→ **Challenge 1**
Decide whether each of these statements agrees with the forum thread on BBA, answering yes or no and quoting the exact words of the thread that decide it: (a) The first poster already uses pressurized CO2. (b) Ed Seeley kept the filter running while spot treating. (c) The treated algae bleached about a day later.
→ **Challenge 2**
Extend the forum thread on BBA from the point where it stops.

# Passage shown start

# persistant BBA



## aaronnorth (28 Aug 2008)

Hi, i have a bit of BBA on the tips of my windelov fern, i know it is usually CO2 related but i have pressurized CO2, and i overdose excel by 3x daily (for the last wek). And still it remains. all the rest of it has gone. 

Thanks


----------



## Ed Seeley (28 Aug 2008)

Are you sure it's BBA and not the start of the roots of adventitious plantlets that form near the tips of JF leaves?

If it is BBA then I'd remove those leaves.  Have you tried spot treating the BBA too?  Take your daily dose of Excel and squirt it onto the algae.  This will usually kill off even the most stubborn BBA.


----------



## aaronnorth (28 Aug 2008)

yes i'm sure, they are forming on the front of the leaf too! I will try spot treating it, how long do i leave the excel on for before putting it back in the tank?


----------



## Ed Seeley (28 Aug 2008)

I just used to take the day's dose in a pipette or syringe, turn off the filter so the water wasn't moving too much and then gently squirt the excel onto the algae under water.  A day or so later it'd bleach and then the Otos would eat it.  Be careful putting too much Excel straight onto JF leaves, especially out of the water; some of my leaves died and got big holes in them!


----------



## aaronnorth (28 Aug 2008)

# Passage shown end
# Information supplied start

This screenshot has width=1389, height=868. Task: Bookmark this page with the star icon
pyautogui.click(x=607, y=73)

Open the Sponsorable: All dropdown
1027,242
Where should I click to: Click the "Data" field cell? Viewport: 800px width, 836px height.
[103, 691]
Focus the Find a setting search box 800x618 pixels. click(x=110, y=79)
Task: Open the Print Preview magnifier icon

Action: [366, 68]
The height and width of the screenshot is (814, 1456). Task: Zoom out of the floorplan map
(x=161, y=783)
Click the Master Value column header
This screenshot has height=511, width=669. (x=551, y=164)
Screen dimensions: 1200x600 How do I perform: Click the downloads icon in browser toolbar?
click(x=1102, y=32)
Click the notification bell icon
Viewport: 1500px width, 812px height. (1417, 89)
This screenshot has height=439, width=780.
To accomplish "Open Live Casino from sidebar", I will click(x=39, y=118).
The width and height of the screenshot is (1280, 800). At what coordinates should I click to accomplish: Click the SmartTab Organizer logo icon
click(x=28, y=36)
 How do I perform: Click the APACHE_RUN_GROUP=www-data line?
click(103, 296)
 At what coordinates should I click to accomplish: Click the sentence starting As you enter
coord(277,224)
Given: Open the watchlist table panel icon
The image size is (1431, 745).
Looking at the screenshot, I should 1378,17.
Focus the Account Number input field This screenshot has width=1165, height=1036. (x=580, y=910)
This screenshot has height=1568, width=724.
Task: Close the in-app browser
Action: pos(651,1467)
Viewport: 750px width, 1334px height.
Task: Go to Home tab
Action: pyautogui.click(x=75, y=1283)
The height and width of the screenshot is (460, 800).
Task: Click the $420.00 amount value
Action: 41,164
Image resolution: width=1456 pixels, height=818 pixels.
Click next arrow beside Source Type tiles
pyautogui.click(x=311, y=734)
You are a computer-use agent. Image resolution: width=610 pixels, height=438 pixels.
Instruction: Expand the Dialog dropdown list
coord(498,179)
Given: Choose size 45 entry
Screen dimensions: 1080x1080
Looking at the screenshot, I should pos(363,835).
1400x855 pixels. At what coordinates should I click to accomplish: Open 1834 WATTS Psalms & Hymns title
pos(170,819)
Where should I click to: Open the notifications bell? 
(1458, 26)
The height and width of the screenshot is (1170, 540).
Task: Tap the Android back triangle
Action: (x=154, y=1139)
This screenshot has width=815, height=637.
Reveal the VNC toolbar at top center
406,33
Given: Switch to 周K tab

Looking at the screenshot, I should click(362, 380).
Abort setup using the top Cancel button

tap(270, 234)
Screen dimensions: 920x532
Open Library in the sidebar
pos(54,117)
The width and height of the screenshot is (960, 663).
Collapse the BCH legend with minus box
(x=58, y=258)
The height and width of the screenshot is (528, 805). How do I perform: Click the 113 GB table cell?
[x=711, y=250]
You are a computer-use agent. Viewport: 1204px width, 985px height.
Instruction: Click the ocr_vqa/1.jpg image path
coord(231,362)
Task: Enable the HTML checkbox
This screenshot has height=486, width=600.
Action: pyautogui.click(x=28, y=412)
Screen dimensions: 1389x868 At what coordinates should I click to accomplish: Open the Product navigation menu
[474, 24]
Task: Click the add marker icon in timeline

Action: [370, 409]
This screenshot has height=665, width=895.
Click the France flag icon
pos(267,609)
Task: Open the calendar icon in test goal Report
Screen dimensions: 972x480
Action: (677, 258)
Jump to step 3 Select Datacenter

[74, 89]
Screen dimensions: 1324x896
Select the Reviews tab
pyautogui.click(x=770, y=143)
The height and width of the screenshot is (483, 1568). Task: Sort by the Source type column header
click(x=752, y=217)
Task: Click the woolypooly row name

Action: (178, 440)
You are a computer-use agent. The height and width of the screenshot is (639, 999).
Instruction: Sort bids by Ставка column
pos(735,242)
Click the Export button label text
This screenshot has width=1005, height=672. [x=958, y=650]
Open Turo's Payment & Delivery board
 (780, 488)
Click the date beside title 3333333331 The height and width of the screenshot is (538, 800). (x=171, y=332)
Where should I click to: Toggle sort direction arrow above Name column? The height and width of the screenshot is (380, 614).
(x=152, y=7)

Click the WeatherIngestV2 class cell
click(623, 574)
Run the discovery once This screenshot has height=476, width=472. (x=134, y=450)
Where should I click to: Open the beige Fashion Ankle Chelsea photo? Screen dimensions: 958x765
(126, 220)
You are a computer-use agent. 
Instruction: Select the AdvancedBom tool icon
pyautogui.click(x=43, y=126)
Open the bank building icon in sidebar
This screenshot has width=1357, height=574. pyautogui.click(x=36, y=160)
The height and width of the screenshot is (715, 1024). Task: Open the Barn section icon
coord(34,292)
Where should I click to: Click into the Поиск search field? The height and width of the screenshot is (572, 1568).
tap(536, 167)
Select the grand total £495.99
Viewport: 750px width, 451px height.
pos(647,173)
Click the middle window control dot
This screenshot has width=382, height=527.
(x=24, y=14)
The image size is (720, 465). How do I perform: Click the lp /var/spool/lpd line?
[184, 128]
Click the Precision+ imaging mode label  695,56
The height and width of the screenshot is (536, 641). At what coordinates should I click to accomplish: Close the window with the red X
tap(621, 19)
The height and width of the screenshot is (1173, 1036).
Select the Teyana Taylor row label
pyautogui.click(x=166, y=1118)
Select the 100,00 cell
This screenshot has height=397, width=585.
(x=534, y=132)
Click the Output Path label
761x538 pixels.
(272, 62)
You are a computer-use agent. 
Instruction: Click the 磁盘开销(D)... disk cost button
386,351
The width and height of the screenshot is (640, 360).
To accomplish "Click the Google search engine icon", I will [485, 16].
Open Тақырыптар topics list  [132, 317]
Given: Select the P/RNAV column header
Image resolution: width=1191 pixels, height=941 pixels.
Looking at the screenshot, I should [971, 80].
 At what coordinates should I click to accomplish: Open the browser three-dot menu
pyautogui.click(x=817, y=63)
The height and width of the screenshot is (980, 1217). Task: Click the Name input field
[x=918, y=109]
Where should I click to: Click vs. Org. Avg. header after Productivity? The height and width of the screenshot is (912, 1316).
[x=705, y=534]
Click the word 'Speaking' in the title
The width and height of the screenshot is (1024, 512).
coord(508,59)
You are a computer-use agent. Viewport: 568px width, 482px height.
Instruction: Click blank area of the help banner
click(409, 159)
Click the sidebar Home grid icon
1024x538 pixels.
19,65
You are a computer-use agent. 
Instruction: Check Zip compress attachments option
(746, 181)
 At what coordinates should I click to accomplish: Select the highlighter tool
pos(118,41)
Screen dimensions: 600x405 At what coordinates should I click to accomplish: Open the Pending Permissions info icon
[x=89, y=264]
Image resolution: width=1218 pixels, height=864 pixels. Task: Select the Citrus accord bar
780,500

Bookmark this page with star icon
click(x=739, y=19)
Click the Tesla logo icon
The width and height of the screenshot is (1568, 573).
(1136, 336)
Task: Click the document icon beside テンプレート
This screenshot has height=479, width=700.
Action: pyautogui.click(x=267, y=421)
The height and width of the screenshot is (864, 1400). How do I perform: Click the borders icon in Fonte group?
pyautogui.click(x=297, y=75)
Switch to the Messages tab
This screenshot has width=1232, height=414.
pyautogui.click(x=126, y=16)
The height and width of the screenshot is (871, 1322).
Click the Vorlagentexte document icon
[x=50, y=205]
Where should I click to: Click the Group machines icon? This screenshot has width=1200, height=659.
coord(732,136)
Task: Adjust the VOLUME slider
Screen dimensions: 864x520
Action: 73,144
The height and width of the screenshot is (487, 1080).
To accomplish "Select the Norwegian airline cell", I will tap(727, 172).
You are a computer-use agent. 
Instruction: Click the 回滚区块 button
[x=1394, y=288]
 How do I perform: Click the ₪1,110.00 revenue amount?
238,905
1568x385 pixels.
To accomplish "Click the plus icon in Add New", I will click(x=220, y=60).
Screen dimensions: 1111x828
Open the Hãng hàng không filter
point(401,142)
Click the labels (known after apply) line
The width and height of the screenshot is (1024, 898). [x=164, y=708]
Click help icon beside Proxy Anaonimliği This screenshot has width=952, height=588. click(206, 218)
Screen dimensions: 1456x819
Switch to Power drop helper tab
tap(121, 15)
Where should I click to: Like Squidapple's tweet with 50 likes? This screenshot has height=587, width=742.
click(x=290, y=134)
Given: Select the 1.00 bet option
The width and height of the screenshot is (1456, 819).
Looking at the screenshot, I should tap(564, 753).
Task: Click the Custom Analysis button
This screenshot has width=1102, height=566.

# Information supplied end

→ **Written answer 1**
(a) Yes: "i have pressurized CO2"
(b) No: "turn off the filter so the water wasn't moving too much"
(c) Yes: "A day or so later it'd bleach"

→ **Written answer 2**
Ed Seeley said:
			
		

> I just used to take the day's dose in a pipette or syringe, turn off the filter so the water wasn't moving too much and then gently squirt the excel onto the algae under water.  A day or so later it'd bleach and then the Otos would eat it.  Be careful putting too much Excel straight onto JF leaves, especially out of the water; some of my leaves died and got big holes in them!



wow, pretty strong stuff then! Do you turn the filter back on straight away after squirting the dose?


----------



## Ed Seeley (28 Aug 2008)

Yeah.  I always added the dose just after water changes and cleaning the filter and then would leave it a couple of minutes and then turn it back on when thewater was topped all the way back up.


----------



## aaronnorth (28 Aug 2008)

Ed Seeley said:
			
		

> Yeah.  I always added the dose just after water changes and cleaning the filter and then would leave it a couple of minutes and then turn it back on when thewater was topped all the way back up.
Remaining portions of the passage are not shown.